[Word and element pointing entries]
________________________________________
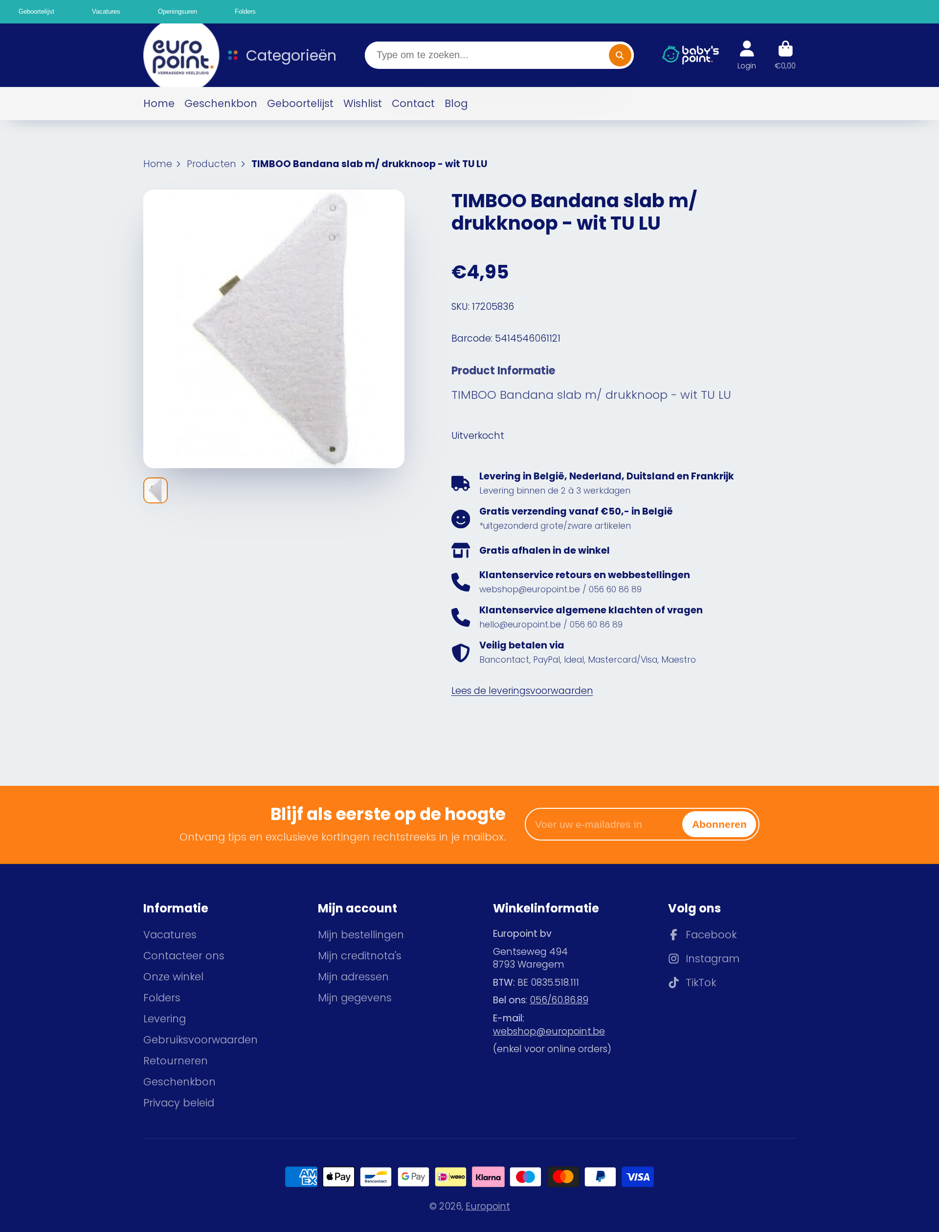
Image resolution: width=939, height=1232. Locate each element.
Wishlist (362, 103)
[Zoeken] (620, 55)
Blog (456, 103)
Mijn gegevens (355, 998)
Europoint (488, 1206)
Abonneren (719, 824)
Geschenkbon (220, 103)
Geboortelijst (300, 103)
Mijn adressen (353, 977)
________________________________________
__What is being asked__. Rescale the entries above: rewrite every line, requests included, with each coordinate in the answers multiplied by 0.7 and rounded to the nearest whole number, halves rounded up. Leave the pictures out.

__Task output__.
Image resolution: width=939, height=1232. Locate each element.
Wishlist (253, 72)
[Zoeken] (434, 39)
Blog (319, 72)
Mijn gegevens (249, 699)
Europoint (342, 844)
Abonneren (503, 577)
Geschenkbon (154, 72)
Geboortelijst (210, 72)
Mijn adressen (247, 684)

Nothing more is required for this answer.